--- START Selected excerpt ---

Israeli Investment House Offers Crypto Funds for Institutions

(Bloomberg) -- Silver Castle Ltd., Israel’s first dedicated cryptocurrency investment firm for institutional and accredited investors, launched two funds this month and expects to have $50 million under management by the end of the year.

The launch comes after a bad year for Bitcoin, which has fallen more than 70 percent from a record high last December. Currently there are more than 370 crypto funds managing as much as $10 billion in assets, according to Autonomous Research, a minute amount in the investment universe. That hasn’t deterred Silver Castle.

“We spent close to a year building robust infrastructure for managing other people’s money at the level of institutional grade with very, very high security,” Chief Executive Officer Eli Mizroch said.

--- END Selected excerpt ---

**Exercise**
Rewrite the article on Silver Castle's crypto funds, everything from "The launch comes" down to "Eli Mizroch said.", with "Bitcoin" replaced by "Ethereum". The records are not needed for this work.

--- START Supplied entries ---

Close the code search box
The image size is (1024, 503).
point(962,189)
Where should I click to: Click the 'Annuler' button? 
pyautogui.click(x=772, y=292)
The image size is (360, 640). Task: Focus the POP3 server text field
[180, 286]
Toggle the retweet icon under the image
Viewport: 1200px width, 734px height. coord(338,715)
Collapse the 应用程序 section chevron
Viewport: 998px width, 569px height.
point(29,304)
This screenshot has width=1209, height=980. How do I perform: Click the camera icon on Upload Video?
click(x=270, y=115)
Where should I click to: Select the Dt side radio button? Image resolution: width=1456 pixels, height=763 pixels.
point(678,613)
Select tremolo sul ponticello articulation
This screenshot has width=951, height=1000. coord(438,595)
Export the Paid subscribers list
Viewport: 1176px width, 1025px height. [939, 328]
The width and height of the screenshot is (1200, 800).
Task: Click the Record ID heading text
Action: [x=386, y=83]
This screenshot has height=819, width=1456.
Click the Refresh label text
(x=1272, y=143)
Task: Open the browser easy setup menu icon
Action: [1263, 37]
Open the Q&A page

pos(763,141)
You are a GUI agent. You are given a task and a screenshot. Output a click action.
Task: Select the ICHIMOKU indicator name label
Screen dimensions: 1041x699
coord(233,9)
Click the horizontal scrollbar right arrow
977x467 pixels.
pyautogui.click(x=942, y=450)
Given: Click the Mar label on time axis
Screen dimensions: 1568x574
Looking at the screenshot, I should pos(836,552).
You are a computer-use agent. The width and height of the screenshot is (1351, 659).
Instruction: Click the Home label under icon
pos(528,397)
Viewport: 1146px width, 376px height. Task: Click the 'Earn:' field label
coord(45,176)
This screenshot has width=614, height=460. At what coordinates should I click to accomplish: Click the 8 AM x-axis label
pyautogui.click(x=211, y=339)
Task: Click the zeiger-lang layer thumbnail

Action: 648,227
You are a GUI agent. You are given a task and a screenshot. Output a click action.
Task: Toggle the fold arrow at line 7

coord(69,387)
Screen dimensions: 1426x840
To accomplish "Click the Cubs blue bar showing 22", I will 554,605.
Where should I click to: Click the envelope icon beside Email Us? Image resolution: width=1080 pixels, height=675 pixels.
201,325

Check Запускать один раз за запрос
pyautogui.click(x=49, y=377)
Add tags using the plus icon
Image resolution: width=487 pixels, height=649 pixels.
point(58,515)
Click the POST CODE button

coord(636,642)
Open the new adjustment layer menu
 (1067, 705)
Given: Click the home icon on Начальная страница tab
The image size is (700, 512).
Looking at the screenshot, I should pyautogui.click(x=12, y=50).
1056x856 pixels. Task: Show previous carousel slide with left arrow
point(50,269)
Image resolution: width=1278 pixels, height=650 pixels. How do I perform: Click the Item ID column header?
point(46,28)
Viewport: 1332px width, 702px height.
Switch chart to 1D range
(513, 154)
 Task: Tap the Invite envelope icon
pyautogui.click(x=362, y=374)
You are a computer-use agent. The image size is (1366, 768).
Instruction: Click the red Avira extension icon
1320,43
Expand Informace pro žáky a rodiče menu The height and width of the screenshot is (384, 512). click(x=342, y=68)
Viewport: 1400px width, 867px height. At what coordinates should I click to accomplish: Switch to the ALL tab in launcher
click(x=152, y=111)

--- END Supplied entries ---

**The completed task**
The launch comes after a bad year for Ethereum, which has fallen more than 70 percent from a record high last December. Currently there are more than 370 crypto funds managing as much as $10 billion in assets, according to Autonomous Research, a minute amount in the investment universe. That hasn’t deterred Silver Castle.

“We spent close to a year building robust infrastructure for managing other people’s money at the level of institutional grade with very, very high security,” Chief Executive Officer Eli Mizroch said.